▶ **Your task**:
The entries below contain a line with "You are a computer-use agent. The" and a line with "The width and height of the screenshot is (978, 636).". Quote exactly those two lines and all lines between them.

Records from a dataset
----
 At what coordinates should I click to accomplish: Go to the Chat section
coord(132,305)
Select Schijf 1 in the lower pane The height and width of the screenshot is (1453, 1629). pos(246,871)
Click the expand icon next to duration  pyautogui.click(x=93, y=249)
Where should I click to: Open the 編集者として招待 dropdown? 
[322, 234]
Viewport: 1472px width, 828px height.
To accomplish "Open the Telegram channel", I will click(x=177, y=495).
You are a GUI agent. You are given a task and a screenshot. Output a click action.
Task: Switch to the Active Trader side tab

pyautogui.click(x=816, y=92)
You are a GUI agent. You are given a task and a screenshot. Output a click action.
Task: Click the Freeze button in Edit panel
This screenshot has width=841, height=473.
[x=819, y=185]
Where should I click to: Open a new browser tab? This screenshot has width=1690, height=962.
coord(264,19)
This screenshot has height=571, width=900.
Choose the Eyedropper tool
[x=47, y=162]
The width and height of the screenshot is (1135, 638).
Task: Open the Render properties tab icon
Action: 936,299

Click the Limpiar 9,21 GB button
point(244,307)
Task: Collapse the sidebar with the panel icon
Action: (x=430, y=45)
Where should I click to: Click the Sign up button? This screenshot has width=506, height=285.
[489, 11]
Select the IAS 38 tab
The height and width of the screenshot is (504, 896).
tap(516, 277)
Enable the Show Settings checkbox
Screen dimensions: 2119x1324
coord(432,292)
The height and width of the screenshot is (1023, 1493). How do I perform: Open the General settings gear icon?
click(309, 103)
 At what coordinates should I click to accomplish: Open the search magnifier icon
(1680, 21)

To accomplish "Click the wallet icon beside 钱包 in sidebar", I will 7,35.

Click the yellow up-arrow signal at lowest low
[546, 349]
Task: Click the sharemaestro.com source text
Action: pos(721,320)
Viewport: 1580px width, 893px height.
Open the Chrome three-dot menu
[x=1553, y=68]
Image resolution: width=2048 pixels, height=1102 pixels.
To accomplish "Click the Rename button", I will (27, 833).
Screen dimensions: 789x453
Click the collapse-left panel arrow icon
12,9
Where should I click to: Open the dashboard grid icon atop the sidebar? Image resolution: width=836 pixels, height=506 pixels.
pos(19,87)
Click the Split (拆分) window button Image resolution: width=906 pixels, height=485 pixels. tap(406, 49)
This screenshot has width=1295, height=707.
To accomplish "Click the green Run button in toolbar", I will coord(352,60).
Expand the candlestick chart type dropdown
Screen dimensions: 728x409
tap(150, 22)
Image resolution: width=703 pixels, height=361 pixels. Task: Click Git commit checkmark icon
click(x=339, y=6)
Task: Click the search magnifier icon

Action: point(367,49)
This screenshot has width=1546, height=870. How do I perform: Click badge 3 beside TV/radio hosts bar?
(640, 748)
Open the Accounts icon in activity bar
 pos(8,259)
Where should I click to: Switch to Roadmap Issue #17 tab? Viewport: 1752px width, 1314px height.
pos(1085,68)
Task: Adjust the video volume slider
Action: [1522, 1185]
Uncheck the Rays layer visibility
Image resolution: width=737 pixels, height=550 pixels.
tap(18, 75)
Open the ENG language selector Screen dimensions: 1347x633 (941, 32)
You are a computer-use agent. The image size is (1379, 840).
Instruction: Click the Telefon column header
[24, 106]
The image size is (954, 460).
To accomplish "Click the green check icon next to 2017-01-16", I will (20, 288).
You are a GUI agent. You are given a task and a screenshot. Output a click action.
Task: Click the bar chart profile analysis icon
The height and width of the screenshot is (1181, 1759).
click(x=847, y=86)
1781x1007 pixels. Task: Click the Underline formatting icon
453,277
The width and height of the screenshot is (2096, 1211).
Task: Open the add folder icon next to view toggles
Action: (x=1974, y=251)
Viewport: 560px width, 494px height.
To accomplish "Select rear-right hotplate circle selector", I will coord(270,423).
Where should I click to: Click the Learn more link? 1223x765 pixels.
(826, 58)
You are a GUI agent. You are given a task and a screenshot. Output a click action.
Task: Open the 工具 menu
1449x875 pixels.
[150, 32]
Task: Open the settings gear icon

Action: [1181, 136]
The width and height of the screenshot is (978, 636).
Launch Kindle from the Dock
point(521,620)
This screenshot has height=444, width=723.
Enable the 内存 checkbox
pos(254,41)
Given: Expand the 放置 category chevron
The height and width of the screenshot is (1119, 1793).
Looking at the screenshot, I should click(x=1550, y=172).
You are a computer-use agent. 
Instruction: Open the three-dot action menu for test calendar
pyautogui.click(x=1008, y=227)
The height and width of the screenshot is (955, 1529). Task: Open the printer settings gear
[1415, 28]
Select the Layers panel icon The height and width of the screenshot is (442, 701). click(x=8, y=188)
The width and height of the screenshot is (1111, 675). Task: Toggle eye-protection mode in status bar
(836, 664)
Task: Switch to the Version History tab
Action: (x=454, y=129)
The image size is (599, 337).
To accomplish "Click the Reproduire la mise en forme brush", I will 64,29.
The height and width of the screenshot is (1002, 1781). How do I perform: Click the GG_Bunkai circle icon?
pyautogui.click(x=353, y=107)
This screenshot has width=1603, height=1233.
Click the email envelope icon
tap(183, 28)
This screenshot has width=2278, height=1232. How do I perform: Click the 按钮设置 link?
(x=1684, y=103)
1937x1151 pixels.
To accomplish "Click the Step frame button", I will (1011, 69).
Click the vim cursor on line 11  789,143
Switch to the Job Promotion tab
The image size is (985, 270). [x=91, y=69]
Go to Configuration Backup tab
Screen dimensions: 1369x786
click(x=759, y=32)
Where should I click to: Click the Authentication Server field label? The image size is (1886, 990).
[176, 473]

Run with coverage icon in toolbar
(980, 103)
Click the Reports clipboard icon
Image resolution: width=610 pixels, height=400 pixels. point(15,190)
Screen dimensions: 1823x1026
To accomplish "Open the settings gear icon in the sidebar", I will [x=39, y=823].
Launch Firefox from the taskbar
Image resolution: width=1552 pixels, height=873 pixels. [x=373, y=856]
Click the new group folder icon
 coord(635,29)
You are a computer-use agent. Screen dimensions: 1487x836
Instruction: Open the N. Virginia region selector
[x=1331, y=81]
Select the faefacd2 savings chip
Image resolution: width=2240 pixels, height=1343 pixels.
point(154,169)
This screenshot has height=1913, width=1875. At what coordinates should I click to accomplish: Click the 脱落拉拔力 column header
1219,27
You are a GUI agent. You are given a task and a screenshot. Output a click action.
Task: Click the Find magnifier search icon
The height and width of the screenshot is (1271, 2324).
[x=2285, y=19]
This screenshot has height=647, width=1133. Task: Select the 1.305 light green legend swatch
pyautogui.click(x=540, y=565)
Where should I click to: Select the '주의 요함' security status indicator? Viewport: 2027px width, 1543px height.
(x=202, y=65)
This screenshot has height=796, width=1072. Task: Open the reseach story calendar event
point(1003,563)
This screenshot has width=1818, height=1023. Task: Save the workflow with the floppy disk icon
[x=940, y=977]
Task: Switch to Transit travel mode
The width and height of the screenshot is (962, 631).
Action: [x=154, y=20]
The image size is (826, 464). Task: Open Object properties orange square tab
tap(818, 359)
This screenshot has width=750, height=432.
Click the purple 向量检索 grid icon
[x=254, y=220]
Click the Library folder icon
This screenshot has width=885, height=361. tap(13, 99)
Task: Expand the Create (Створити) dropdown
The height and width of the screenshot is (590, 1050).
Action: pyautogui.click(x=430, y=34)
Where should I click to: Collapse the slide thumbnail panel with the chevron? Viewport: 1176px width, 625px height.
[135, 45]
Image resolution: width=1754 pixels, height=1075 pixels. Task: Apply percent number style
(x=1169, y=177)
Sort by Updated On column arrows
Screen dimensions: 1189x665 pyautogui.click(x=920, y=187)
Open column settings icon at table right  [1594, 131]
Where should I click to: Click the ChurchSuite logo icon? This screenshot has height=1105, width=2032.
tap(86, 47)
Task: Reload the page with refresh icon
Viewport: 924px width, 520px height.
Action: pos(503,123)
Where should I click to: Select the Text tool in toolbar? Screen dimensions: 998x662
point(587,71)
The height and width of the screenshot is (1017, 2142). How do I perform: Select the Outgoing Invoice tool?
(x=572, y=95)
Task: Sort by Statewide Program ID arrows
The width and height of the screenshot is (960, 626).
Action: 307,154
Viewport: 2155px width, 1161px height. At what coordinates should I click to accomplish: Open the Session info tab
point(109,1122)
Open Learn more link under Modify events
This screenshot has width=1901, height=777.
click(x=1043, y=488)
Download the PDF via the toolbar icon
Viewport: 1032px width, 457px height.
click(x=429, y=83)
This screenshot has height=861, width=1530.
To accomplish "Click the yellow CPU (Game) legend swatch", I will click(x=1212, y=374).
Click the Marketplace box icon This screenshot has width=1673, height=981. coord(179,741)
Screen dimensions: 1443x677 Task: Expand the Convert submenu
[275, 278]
----
▶ **Your response**:
You are a computer-use agent. The image size is (1379, 840).
Instruction: Click the Telefon column header
[24, 106]
The image size is (954, 460).
To accomplish "Click the green check icon next to 2017-01-16", I will (20, 288).
You are a GUI agent. You are given a task and a screenshot. Output a click action.
Task: Click the bar chart profile analysis icon
The height and width of the screenshot is (1181, 1759).
click(x=847, y=86)
1781x1007 pixels. Task: Click the Underline formatting icon
453,277
The width and height of the screenshot is (2096, 1211).
Task: Open the add folder icon next to view toggles
Action: (x=1974, y=251)
Viewport: 560px width, 494px height.
To accomplish "Select rear-right hotplate circle selector", I will coord(270,423).
Where should I click to: Click the Learn more link? 1223x765 pixels.
(826, 58)
You are a GUI agent. You are given a task and a screenshot. Output a click action.
Task: Open the 工具 menu
1449x875 pixels.
[150, 32]
Task: Open the settings gear icon

Action: [1181, 136]
The width and height of the screenshot is (978, 636).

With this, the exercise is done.